De tuchtzaak van deze maand betreft het handelen van de voormalig advocaat van een reeds failliete B.V., waarbij zijn werkzaamheden bestonden uit het behandelen van een aantal incassozaken. In één van die incassozaken is een bedrag van € 461,53 overgemaakt op de derdengeldenrekening van de advocaat, welk bedrag de advocaat voornemens was te houden. Dit bedrag betrof volgens hem ‘salaris gemachtigde toegekend door de rechtbank’ en viel daarom niet onder de faillissementsboedel. Hij had zijn gedachte zelfs ‘geverifieerd’  bij een aantal (senior) advocaten die weleens optraden als faillissementscuratoren.

Klager in deze zaak is de curator van die failliete B.V. en is met betrekking tot het bedrag een andere mening toegedaan. Het bedrag was namelijk betaald aan de B.V. in een incassozaak en diende daarom door te stromen naar de boedelrekening. Hij verzocht de advocaat daarom onverwijld het bedrag over te maken naar de boedelrekening. De advocaat weigerde dit echter omdat het bedrag geen gelden van de failliete onderneming betrof, maar zijn eigen salaris, van verrekening was dus geen sprake. Nadat er door de curator een klacht over het onterecht verrekenen en de onwelwillende opstelling van de advocaat was ingediend heeft de advocaat alsnog het bedrag overgemaakt.

De Raad van Discipline oordeelde dat een advocaat de ondubbelzinnige instemming van zijn cliënt voor de verrekening van een declaratie met (de cliënt toekomende) derdengelden dient te vragen, te verkrijgen en schriftelijk te bevestigen met het oog op een specifieke declaratie en een concreet bedrag. Dit heeft de advocaat niet gedaan en daarom had hij onverwijld na het verzoek daartoe moeten betalen (en niet pas na een klacht). Daarnaast oordeelde de Raad dat deze verrekeningsregels kunnen worden beschouwd als basiskennis. Door niet te vertrouwen op een heldere uitleg hierover en vast te blijven houden aan een verkeerd standpunt, heeft de advocaat zich uiterst onwelwillend opgesteld.  Het leverde de advocaat een waarschuwing op. Omdat de klacht is ingediend voor 1 januari 2015 (wijziging Advocatenwet), is er geen sprake van een proceskostenveroordeling.
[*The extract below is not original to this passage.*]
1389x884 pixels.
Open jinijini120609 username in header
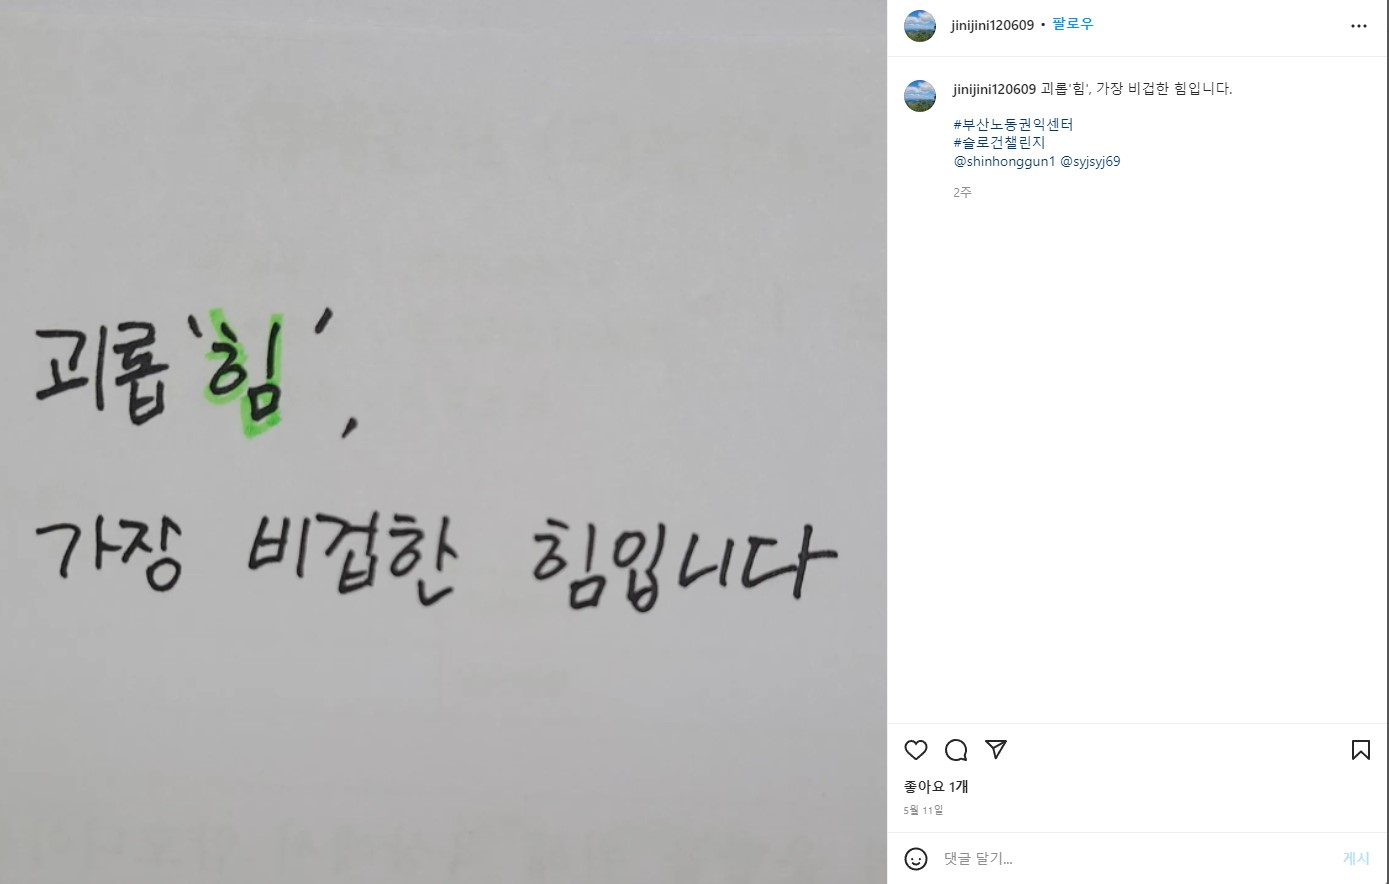pos(992,25)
Interessant is dat de Raad de regels met betrekking tot verrekening kwalificeert als ‘basiskennis’. Dit roept de vraag op in hoeverre de andere advocatenregels kunnen worden gezien als basiskennis. Zeker nu vasthouden aan een verkeerd standpunt over dergelijke regels kan worden gezien als onwelwillend gedrag en een gebrek aan onderling vertrouwen, iets waar advocaten zich op basis van gedragsregel 17 van dienen te onthouden.

Door: Benjamin Bijl

[1] Raad van Discipline Amsterdam 17 november 2015, www.tuchtrecht.nl, ECLI:NL:TADRAMS:2015:269.